We are looking for a highly skilled Security and Compliance Specialist to drive the company’s security and compliance initiatives across our multi-cloud environments and services. This is a technical, hands-on role responsible for securing applications, IT infrastructure, customer data, and employee endpoints while ensuring compliance with industry standards. The role also includes leading audits (ISO 27001, SOC 2 Type 2), regulations like GDPR and HIPPA, supporting customer security inquiries, and assisting the field departments (sales, marketing) with security-related needs. 

Key Responsibilities: 

Security Implementation: 

• Implement security across multi-cloud environments (GCP, AWS, Azure) covering applications, DevSecOps-oriented, IT systems, and endpoints. 

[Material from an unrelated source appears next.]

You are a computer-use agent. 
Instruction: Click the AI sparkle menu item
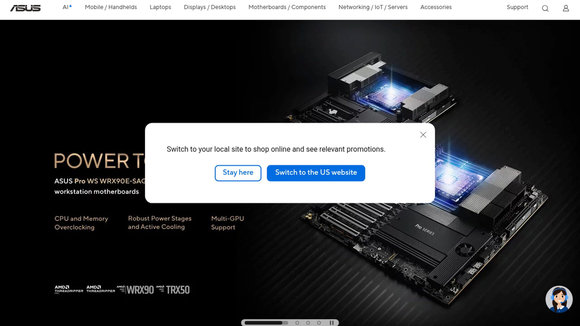tap(67, 7)
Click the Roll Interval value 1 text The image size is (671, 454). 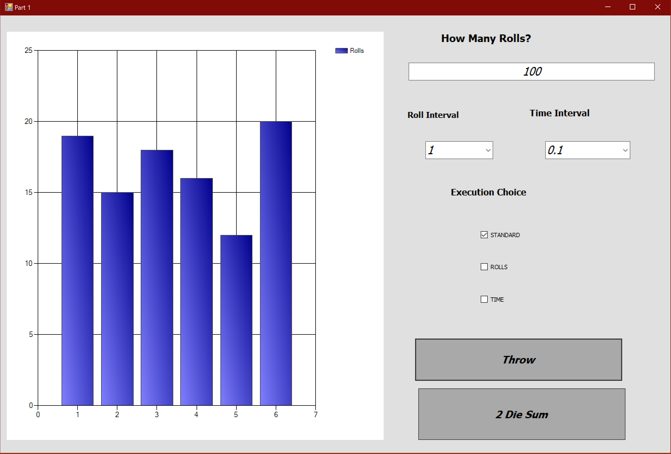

• Continuously remediate vulnerabilities. 

• Assist with incident response efforts, including root cause analysis and the implementation of remediation plans. 

Cloud Security: 

• Oversee the security posture in multi-cloud environments (AWS, GCP, Azure) and services (such as Snowflake, MongoDB, Auth0 and others). 

• Familiarity with SIEM, CSPM and DSPM systems, SAST, DAST and CI/CDs. 

Vendor and Corporate Security Assessment: 

• Perform security assessments of third-party vendors and partners to ensure compliance with corporate security standards. 

• Implement vendor management processes to maintain security controls and compliance across all third-party relationships. 

Customer Security Support: 

• Answer customer security-related questions and assist in responding to RFPs and security questionnaires. 

• Support field departments (sales, marketing, etc.) by addressing security concerns, creating customer-facing security documentation, and maintaining a knowledge base with answers to common security inquiries. 

Data Security and Privacy: 

• Protect customer data, including PII, using encryption, DLP strategies, and access controls. 

• Enhance email security controls such as DMARC, DKIM, and SPF to protect against phishing and email fraud. 

Compliance and Auditing: 

• Experience with security audits such as ISO 27001, SOC 2, and ensure compliance with global regulations (GDPR, HIPAA, etc.). 

• Conduct penetration tests and vulnerability assessments, implementing remediation strategies based on findings. 

Qualifications: 

Experience: 

• 3+ years in security roles, with at least 2 years in cloud security and compliance. 

• Expertise in SIEM, CSPM, DSPM , DLP, SAST, DAST, and encryption tools.

• Experience with cloud-based SaaS platforms (B2B). 

• Proven experience managing security audits (ISO 27001, SOC 2) and overseeing penetration tests. 

• Experience responding to customer security inquiries and supporting sales and marketing teams. 

Technical Skills: 

• Proficient in cloud security practices across AWS, GCP, and/or Azure. 

• Strong knowledge of email security controls such as DMARC, DKIM, and SPF. 

• In-depth understanding of security technologies like IAM, VPN, firewalls, IDS/IPS,  and encryption. 

• Experience with integrating security into CI/CD pipelines through DevSecOps practices. 

• Familiarity with endpoint management and device security tools. 

Certifications (preferred): 

• CCSP, CISSP, CISM, CISA, or similar security certifications. 

• Cloud security certifications (AWS Certified Security Specialty, Google Professional Cloud Security Engineer, etc.). 

Soft Skills: 

• Strong leadership, communication, and documentation skills. 

• Ability to collaborate with cross-functional teams and handle customer-facing tasks. 

• Analytical mindset and problem-solving abilities. 

Why Join Us? 

In this role, you will play a key part in safeguarding our company’s assets, supporting customer security needs, and ensuring compliance with the highest standards. You’ll lead security strategies in a dynamic SaaS environment and contribute to the company’s continued success and growth.